Elly Wamala was one of the shinning stars on the Ugandan music scene and there is no counting how many young artistes would want to be like him. The Awards will no doubt be different without him. Uganda has lost a number of musicians over the years and this last one, so close to the Awards, brings the reality home very harshly. But the organisers will have to educate the masses about the strength of music because it lives on even after one has died.

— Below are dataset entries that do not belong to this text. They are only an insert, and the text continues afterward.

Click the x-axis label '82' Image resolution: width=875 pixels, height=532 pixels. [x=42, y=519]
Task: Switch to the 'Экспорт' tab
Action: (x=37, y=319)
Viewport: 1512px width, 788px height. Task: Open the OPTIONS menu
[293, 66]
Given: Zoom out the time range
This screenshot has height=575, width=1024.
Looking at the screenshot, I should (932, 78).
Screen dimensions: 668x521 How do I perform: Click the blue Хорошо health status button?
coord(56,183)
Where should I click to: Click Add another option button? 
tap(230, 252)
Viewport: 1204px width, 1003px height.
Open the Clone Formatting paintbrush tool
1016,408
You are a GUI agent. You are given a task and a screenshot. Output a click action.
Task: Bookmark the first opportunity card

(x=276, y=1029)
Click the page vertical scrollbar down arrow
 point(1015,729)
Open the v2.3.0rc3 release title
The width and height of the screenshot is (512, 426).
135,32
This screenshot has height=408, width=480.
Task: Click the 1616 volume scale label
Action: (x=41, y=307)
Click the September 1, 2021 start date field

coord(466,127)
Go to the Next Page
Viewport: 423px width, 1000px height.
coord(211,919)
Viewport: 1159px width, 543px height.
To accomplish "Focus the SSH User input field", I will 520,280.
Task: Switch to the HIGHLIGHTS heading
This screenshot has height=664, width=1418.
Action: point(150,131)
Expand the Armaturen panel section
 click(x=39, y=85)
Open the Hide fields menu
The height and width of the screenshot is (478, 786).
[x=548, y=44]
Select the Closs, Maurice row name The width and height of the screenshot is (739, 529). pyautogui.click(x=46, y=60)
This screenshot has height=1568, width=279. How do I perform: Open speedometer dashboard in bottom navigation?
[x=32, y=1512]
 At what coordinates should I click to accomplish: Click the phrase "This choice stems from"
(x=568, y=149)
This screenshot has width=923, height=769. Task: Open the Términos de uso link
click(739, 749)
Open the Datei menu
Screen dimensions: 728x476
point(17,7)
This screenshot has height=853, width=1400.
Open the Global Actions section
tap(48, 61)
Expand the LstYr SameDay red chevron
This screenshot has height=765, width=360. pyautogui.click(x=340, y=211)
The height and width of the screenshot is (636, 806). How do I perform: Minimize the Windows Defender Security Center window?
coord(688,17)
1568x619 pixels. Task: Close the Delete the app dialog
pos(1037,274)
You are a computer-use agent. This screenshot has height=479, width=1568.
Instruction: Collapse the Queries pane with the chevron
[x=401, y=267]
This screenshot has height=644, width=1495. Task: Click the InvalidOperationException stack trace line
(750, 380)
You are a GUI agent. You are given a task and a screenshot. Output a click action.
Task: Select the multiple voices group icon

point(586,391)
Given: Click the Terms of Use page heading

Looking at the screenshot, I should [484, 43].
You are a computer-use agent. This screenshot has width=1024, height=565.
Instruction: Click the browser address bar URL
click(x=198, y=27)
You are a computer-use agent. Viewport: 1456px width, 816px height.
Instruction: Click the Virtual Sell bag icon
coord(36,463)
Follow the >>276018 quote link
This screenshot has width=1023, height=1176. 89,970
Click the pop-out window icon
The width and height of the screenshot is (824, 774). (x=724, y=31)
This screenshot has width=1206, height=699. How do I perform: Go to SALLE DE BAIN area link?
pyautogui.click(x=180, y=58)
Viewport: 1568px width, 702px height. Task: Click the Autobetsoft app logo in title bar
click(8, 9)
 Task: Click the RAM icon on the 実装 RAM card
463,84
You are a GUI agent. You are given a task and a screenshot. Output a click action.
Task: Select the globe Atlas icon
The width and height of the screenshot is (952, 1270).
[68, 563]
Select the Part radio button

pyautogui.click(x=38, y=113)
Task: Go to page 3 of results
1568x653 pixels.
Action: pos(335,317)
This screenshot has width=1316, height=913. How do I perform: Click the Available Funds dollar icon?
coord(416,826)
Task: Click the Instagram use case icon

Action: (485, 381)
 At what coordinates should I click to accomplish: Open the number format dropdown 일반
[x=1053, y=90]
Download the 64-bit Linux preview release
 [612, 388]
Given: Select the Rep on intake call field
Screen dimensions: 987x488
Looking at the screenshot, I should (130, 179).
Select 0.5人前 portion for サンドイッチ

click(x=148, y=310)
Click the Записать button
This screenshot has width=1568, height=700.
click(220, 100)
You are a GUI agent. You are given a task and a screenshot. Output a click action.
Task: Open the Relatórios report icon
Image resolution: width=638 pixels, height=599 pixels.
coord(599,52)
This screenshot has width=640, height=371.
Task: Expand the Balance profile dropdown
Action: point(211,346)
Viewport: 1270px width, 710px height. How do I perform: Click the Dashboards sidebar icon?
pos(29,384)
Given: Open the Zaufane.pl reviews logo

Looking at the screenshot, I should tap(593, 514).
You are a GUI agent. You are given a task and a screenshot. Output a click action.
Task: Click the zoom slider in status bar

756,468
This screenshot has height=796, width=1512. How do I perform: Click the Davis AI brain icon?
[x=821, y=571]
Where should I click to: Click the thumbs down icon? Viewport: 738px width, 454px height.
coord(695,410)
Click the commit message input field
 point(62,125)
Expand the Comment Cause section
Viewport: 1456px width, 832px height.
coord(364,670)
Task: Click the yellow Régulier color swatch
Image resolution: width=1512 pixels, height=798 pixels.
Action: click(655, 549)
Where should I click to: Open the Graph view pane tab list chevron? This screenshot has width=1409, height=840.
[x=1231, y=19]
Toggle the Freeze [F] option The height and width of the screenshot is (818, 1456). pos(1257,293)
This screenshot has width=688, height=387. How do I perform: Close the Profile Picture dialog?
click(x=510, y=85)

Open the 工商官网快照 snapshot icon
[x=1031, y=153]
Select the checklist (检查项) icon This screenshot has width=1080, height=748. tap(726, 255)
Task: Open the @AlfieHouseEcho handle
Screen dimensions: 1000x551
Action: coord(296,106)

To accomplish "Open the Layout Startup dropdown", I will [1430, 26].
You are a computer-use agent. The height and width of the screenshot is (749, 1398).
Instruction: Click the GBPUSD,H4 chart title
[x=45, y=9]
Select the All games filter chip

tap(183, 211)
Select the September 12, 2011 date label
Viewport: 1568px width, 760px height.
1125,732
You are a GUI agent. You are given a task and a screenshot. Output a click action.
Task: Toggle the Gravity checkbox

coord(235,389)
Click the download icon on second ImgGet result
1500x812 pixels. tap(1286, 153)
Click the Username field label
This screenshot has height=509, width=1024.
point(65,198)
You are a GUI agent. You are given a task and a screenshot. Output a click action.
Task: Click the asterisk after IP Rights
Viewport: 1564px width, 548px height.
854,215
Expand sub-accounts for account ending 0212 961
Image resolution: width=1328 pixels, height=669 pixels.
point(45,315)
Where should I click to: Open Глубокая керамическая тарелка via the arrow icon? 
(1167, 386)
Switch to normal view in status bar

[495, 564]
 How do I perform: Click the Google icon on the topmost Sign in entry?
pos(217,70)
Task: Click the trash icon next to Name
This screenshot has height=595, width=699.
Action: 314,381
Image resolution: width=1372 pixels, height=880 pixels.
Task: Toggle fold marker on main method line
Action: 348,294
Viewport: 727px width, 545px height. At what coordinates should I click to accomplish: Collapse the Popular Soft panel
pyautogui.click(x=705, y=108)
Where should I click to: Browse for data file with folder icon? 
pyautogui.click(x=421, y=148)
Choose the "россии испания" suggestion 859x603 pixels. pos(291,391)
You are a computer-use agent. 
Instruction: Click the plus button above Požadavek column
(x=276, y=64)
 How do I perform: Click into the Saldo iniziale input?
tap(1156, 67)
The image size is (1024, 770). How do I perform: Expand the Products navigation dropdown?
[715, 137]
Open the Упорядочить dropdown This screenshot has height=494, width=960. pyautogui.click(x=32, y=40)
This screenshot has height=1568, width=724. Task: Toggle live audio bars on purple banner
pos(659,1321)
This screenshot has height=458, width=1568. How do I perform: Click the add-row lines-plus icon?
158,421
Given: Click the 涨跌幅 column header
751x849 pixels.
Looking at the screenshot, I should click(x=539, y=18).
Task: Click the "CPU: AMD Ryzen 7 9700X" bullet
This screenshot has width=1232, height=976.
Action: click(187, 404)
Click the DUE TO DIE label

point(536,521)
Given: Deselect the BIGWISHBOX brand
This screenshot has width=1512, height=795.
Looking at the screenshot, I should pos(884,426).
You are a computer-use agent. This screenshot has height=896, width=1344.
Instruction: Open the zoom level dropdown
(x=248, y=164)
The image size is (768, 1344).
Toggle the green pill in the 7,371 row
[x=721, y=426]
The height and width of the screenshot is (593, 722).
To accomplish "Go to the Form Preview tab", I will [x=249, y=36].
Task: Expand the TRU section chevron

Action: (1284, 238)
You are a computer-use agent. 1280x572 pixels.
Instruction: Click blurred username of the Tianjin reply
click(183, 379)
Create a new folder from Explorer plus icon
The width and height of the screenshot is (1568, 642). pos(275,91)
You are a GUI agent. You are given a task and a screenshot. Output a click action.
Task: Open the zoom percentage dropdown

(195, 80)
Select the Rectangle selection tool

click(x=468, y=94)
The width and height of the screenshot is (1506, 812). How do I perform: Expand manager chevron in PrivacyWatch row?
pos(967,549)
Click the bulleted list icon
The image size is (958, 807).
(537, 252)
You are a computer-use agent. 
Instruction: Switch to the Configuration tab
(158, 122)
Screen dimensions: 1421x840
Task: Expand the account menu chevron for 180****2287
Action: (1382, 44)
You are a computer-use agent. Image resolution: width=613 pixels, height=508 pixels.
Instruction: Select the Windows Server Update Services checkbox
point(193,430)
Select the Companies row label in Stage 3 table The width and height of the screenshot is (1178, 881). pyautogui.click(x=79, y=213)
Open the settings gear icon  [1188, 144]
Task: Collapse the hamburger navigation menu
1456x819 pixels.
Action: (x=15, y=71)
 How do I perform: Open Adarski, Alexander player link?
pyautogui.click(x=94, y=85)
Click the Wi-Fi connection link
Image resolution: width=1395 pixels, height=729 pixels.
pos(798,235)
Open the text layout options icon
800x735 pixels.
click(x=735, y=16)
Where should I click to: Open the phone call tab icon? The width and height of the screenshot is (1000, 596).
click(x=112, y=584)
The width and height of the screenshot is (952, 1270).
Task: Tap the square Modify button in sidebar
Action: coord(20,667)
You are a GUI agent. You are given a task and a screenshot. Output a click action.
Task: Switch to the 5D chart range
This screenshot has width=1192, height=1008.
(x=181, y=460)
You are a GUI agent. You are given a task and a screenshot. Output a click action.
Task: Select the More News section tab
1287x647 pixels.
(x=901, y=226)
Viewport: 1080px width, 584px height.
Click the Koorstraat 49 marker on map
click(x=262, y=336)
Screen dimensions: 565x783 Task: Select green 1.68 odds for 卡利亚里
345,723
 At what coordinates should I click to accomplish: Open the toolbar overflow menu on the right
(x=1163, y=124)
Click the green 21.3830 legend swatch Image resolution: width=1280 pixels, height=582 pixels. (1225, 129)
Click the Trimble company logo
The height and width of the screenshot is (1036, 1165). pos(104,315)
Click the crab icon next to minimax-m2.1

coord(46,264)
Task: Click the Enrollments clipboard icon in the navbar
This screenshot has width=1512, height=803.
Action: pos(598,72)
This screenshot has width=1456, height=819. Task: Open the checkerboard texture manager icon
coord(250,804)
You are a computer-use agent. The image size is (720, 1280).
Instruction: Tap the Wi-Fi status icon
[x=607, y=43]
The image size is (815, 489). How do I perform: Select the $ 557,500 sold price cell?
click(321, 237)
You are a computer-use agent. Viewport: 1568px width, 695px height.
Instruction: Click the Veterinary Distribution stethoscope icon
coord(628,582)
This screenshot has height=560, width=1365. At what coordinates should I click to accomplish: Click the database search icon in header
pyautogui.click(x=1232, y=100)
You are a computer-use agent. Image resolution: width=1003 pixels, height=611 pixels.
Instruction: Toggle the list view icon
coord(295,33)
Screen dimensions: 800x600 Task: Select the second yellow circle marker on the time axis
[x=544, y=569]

The new categories presented a new problem for the organisers; how do people who live in a different region vote for an artiste in a different region? This was solved in that only people living in the specific regions would be considered. This opened the door for a group of previously unheard of musicians to come into the limelight. The most interesting artiste is East World, a duo from the East of the country. These young men have captured the imagination of music fans around the country because before their entrance, no one ever thought of listening to anything from out of Kampala. Everything that was good was supposed to be from the capital. East World stormed the charts with one single, Fooda; and with this one song, they have been nominated for five awards!
Like last year, Ernst and Young are handling the results of the voting. It was this reputed accounting firm that presented the nomination list at Angenoir Discotheque on July 28, 2004 and they will tally the votes for the winners on October 2. The voting process has been running since the lists came out. Voting is through SMS and the fans can just send the names of their favourite artistes in whichever category is being focused on for the day. From the reaction so far, this year the race is going to be tight. More people understand what this is about and they are specifically voting for their stars.
Last year, there were cases of voters making mistakes and regretting. Not this time though. The organisers have tried to make this an easy thing. Last year, it was the first time and any mistakes could easily be forgiven.
At the end of it all, this year’s winners will be announced at Speke Resort, Munyonyo, a venue that is fast becoming the unofficial place for such big events to take place. Every one will be eager to see what changes have been made from the last time and the critics may not be as forgiving.